START Exercise material
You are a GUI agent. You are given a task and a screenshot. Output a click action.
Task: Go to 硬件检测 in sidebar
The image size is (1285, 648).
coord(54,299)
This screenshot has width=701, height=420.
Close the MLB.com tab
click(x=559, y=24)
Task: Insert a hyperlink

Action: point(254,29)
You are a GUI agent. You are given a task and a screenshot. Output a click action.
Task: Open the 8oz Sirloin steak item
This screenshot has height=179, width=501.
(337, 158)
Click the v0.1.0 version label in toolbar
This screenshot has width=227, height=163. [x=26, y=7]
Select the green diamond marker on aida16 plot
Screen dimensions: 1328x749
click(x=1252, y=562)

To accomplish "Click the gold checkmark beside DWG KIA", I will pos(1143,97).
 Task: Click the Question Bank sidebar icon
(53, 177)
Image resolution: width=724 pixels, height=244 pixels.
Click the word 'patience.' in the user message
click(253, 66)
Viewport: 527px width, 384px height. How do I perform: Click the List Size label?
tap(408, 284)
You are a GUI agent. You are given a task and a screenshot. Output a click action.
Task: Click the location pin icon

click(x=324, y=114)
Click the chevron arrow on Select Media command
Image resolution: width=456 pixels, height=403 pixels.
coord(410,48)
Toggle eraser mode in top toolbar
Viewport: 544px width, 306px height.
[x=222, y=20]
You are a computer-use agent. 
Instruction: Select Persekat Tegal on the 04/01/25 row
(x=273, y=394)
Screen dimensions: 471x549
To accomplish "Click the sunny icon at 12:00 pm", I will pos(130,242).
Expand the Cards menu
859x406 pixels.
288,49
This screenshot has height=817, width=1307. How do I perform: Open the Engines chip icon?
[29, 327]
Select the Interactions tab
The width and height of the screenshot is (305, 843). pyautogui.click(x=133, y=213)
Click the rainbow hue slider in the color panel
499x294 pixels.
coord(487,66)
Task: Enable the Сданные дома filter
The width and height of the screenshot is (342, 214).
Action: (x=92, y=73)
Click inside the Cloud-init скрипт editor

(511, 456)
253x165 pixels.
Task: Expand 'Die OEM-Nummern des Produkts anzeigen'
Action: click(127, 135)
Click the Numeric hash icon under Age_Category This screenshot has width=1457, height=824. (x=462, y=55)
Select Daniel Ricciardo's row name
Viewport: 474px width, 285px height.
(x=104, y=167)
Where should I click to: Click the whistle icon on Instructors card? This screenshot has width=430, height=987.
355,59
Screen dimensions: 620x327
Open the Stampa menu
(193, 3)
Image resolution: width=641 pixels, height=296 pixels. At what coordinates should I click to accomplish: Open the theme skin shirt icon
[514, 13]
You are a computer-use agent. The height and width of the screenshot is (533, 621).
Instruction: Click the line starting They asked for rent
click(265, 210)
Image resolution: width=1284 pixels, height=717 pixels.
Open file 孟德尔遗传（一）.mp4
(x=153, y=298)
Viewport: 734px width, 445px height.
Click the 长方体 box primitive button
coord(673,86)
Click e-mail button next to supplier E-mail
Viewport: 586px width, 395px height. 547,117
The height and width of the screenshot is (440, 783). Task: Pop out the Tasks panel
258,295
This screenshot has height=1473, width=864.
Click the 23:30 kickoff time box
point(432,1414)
END Exercise material
- [Work to be completed]
What you return must match, line for line, the data from the line containing "Screen dimensions: 620x327" to its end, both ends included.

- [Solution to this problem]
Screen dimensions: 620x327
Open the Stampa menu
(193, 3)
Image resolution: width=641 pixels, height=296 pixels. At what coordinates should I click to accomplish: Open the theme skin shirt icon
[514, 13]
You are a computer-use agent. The height and width of the screenshot is (533, 621).
Instruction: Click the line starting They asked for rent
click(265, 210)
Image resolution: width=1284 pixels, height=717 pixels.
Open file 孟德尔遗传（一）.mp4
(x=153, y=298)
Viewport: 734px width, 445px height.
Click the 长方体 box primitive button
coord(673,86)
Click e-mail button next to supplier E-mail
Viewport: 586px width, 395px height. 547,117
The height and width of the screenshot is (440, 783). Task: Pop out the Tasks panel
258,295
This screenshot has height=1473, width=864.
Click the 23:30 kickoff time box
point(432,1414)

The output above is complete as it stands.